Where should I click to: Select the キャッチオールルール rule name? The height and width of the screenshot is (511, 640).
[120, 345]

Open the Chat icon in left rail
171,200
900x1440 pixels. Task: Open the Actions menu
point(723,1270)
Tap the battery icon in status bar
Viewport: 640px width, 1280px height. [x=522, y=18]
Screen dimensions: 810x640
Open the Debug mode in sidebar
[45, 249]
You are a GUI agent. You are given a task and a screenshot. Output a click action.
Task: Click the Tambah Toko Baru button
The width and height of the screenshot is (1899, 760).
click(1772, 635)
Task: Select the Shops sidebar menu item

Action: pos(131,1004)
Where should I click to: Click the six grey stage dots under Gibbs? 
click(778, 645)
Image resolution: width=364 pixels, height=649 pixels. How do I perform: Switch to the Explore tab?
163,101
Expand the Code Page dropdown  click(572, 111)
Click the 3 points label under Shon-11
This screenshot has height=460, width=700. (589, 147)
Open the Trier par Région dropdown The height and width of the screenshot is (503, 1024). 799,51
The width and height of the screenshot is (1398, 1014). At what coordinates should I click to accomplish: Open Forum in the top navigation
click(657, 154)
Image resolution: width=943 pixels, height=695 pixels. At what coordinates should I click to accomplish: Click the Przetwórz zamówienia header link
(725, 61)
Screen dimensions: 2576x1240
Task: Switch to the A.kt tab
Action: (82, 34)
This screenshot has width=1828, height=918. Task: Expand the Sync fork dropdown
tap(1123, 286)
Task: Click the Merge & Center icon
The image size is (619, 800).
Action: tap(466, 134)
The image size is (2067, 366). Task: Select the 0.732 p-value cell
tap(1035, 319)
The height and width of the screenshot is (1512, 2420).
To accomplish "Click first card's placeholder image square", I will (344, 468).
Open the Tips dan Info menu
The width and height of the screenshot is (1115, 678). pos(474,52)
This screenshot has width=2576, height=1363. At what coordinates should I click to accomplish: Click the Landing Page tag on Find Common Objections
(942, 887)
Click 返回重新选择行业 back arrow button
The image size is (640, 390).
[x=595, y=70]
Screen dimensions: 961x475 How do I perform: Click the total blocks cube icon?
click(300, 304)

_ _ _ _ _

TASK DESCRIPTION: Write out every row above verbatim, character for character, keeping the original line breaks.

ANSWER:
Where should I click to: Select the キャッチオールルール rule name? The height and width of the screenshot is (511, 640).
[120, 345]

Open the Chat icon in left rail
171,200
900x1440 pixels. Task: Open the Actions menu
point(723,1270)
Tap the battery icon in status bar
Viewport: 640px width, 1280px height. [x=522, y=18]
Screen dimensions: 810x640
Open the Debug mode in sidebar
[45, 249]
You are a GUI agent. You are given a task and a screenshot. Output a click action.
Task: Click the Tambah Toko Baru button
The width and height of the screenshot is (1899, 760).
click(1772, 635)
Task: Select the Shops sidebar menu item

Action: pos(131,1004)
Where should I click to: Click the six grey stage dots under Gibbs? 
click(778, 645)
Image resolution: width=364 pixels, height=649 pixels. How do I perform: Switch to the Explore tab?
163,101
Expand the Code Page dropdown  click(572, 111)
Click the 3 points label under Shon-11
This screenshot has height=460, width=700. (589, 147)
Open the Trier par Région dropdown The height and width of the screenshot is (503, 1024). 799,51
The width and height of the screenshot is (1398, 1014). At what coordinates should I click to accomplish: Open Forum in the top navigation
click(657, 154)
Image resolution: width=943 pixels, height=695 pixels. At what coordinates should I click to accomplish: Click the Przetwórz zamówienia header link
(725, 61)
Screen dimensions: 2576x1240
Task: Switch to the A.kt tab
Action: (82, 34)
This screenshot has width=1828, height=918. Task: Expand the Sync fork dropdown
tap(1123, 286)
Task: Click the Merge & Center icon
The image size is (619, 800).
Action: tap(466, 134)
The image size is (2067, 366). Task: Select the 0.732 p-value cell
tap(1035, 319)
The height and width of the screenshot is (1512, 2420).
To accomplish "Click first card's placeholder image square", I will (344, 468).
Open the Tips dan Info menu
The width and height of the screenshot is (1115, 678). pos(474,52)
This screenshot has width=2576, height=1363. At what coordinates should I click to accomplish: Click the Landing Page tag on Find Common Objections
(942, 887)
Click 返回重新选择行业 back arrow button
The image size is (640, 390).
[x=595, y=70]
Screen dimensions: 961x475 How do I perform: Click the total blocks cube icon?
click(300, 304)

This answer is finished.